### Text excerpt
================
Reputation: 175
I'm trying to scrape data from https://www.finishline.com using either Selenium or Beautifulsoup 4. So far I have been unsuccessful so I've turned to Stackoverflow for assistance - hoping that someone knows a way around their scraping protection.
I tried using Beautifulsoup 4 and Selenium. Below are some simple examples.
General imports used in my main program:
import requests
import csv
import io
import os
import re
from selenium import webdriver
from selenium.webdriver.common.keys import Keys
from selenium.webdriver.chrome.options import Options
from datetime import datetime
from bs4 import BeautifulSoup
Beautifulsoup 4 code:
data2 = requests.get("https://www.finishline.com/store/product/mens-nike-air-max-95-se-casual-shoes/prod2783292?styleId=AJ2018&colorId=004")
soup2 = BeautifulSoup(data2.text, 'html.parser')
x = soup2.find('h1', attrs={'id': 'title'}).text.strip()
print(x)
Selenium code:
options = Options()
options.headless = True
options.add_argument('log-level=3')
driver = webdriver.Chrome(options=options)
================
### Raw data

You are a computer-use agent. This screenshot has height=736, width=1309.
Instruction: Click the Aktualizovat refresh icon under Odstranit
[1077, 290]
================
### What is asked
A: Decide whether each statement agrees with the web scraping post. Answer yes or no for each, and quote the words that settle it. (i) The poster has already scraped the site successfully with Beautifulsoup 4. (ii) The Selenium code sets Chrome to run headless. (iii) The Beautifulsoup 4 code searches for an h1 tag whose id is "title".
B: Carry on the web scraping post from its final statement, "driver = webdriver.Chrome(options=options)".
The lines above have nothing to do with the web scraping post.

### Exercise responses
A:
(i) No: "So far I have been unsuccessful"
(ii) Yes: "options.headless = True"
(iii) Yes: "soup2.find('h1', attrs={'id': 'title'})"

B:
driver.get("https://www.finishline.com/store/product/mens-nike-air-max-95-se-casual-shoes/prod2783292?styleId=AJ2018&colorId=004")
x = driver.find_element_by_xpath("//h1[1]")
print(x)
driver.close()
Both of those snippets are attempts at getting the product title from the product page.
The Beautifulsoup 4 snippet sometimes just gets stuck and does nothing, and other times it returns
requests.exceptions.ConnectionError: ('Connection aborted.', OSError("(10060, 'WSAETIMEDOUT')"))
The Selenium snippet returns
<selenium.webdriver.remote.webelement.WebElement (session="b3707fb7d7b201e2fa30dabbedec32c5", element="0.10646785765405364-1")>
which means it did find the element, but when I try to convert it to text by changing
x = driver.find_element_by_xpath("//h1[1]")
to
x = driver.find_element_by_xpath("//h1[1]").text
it returns Access Denied
, which is also what the site itself sometimes returns in the browser. It can be bypassed by clearing cookies.
Does anyone know of a way to scrape data from this website? Thanks in advance.
Upvotes: 5
Views: 557
Reputation: 1620
The requests is rejected by server because of user agents, i added user agent to the request.
headers = {
'User-Agent': 'Mozilla/5.0 (Windows NT 6.1; Win64; x64) AppleWebKit/537.36 (KHTML, like Gecko) Chrome/73.0.3683.86 Safari/537.36'
}
data2 = requests.get("https://www.finishline.com/store/product/mens-nike-air-max-95-se-casual-shoes/prod2783292?styleId=AJ2018&colorId=004",headers=headers)
soup2 = BeautifulSoup(data2.text, 'html.parser')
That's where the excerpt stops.